#### Task prompt
Repeat the lines word for word, starting with the line that contains "Tap the SHARK PRS-A0 model entry" and continuing through the end of the lines, including both ends. Leave the pictures out of your answer.

### Provided data

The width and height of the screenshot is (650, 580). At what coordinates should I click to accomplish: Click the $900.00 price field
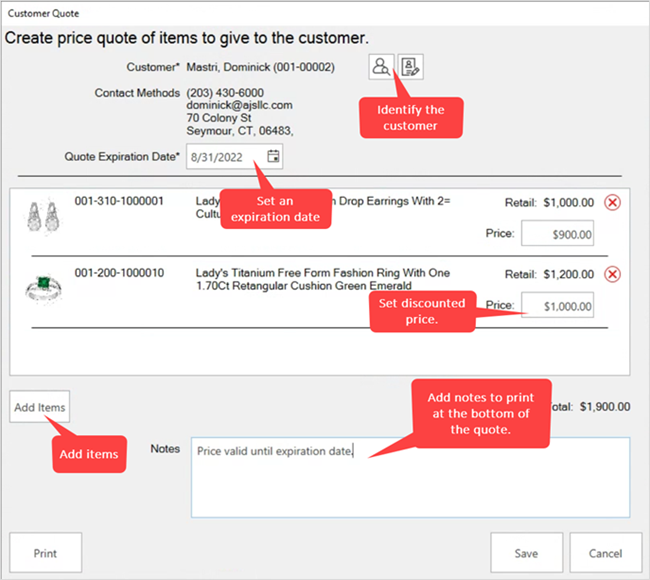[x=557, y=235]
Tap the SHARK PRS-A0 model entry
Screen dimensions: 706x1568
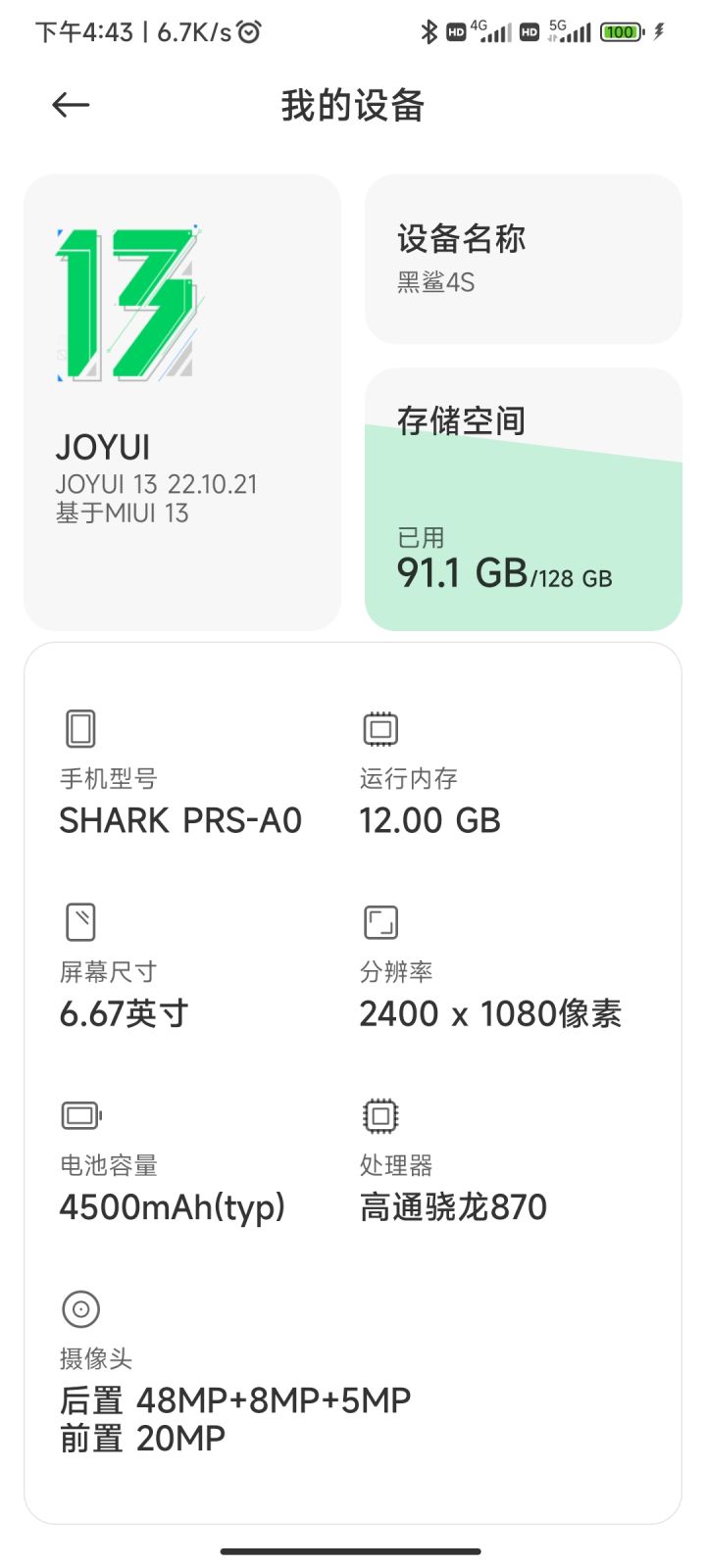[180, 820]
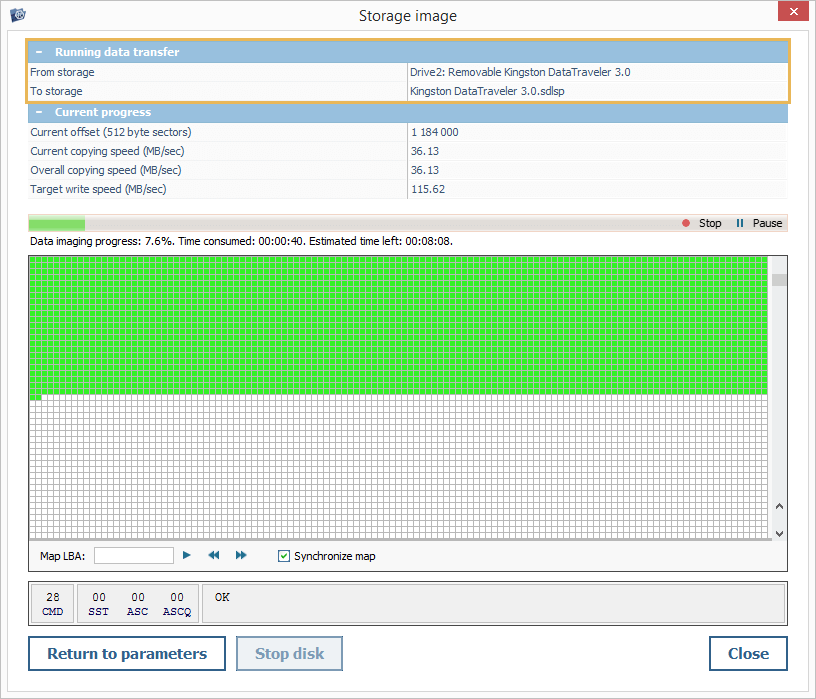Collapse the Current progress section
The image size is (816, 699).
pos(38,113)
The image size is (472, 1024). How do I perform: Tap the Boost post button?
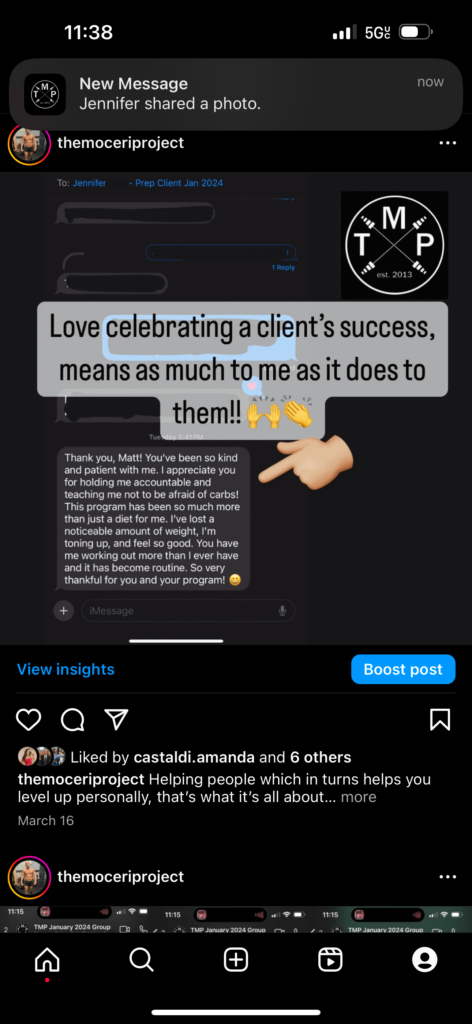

######

#### The answer
Tap the SHARK PRS-A0 model entry
Screen dimensions: 706x1568
[180, 820]
Collapse the Current progress section
The image size is (816, 699).
pos(38,113)
The image size is (472, 1024). How do I perform: Tap the Boost post button?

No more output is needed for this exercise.